__Listed entries__:
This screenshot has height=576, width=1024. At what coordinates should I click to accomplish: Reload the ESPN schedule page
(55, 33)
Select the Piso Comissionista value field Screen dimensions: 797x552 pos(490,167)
* * *
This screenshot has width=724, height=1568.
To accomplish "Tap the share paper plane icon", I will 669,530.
...
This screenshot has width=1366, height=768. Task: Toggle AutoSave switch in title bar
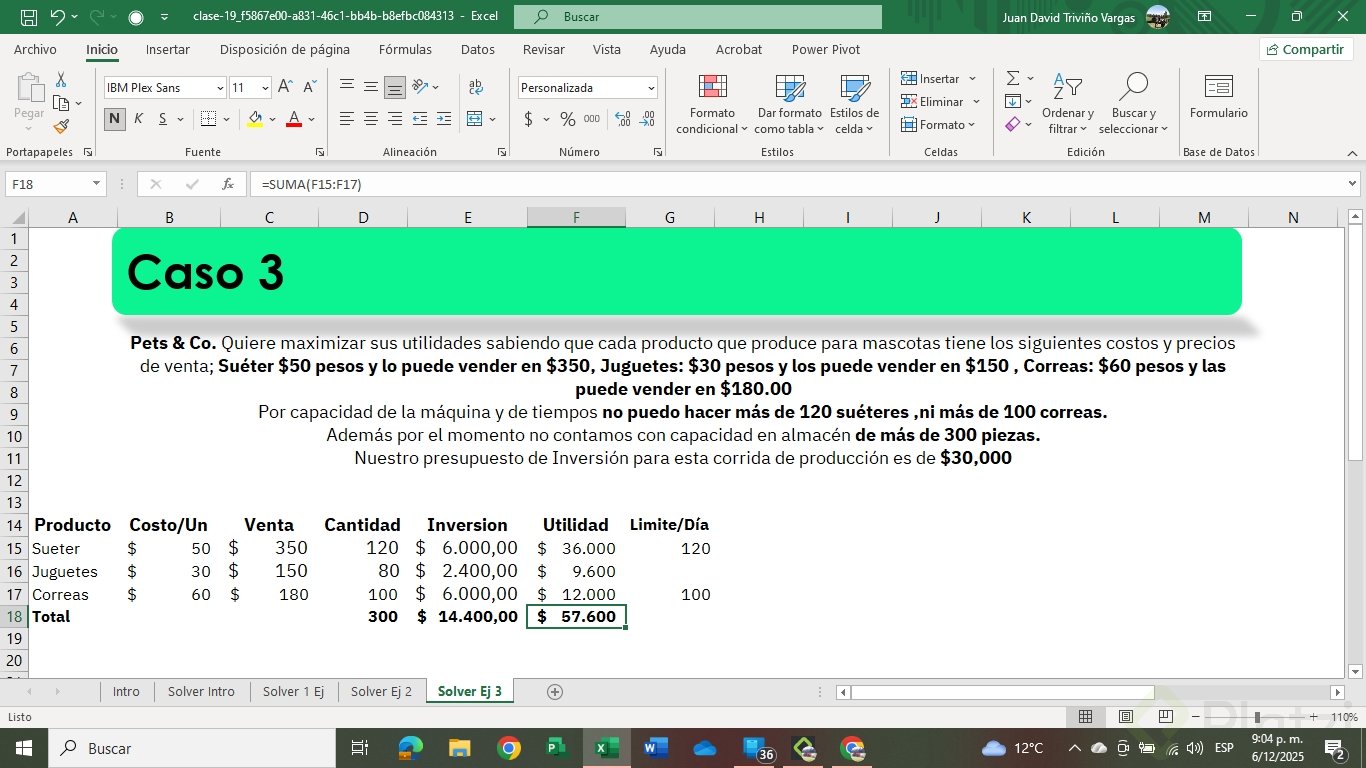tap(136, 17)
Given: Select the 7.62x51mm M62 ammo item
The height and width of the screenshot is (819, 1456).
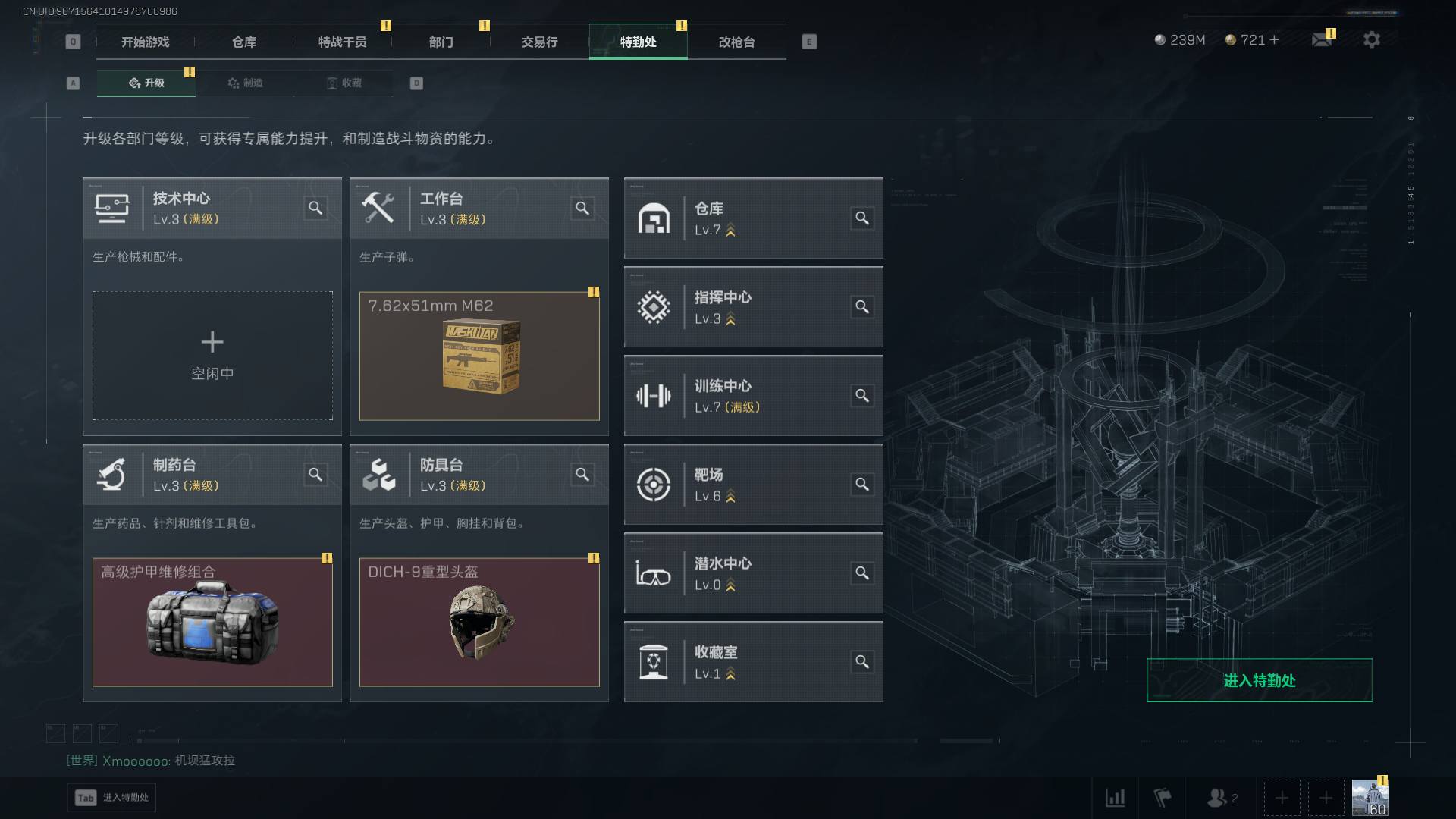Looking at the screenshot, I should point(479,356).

__Required work__: Of the lines above, copy each that contains "Select".

__Result for this exercise__:
Select the Piso Comissionista value field Screen dimensions: 797x552 pos(490,167)
Given: Select the 7.62x51mm M62 ammo item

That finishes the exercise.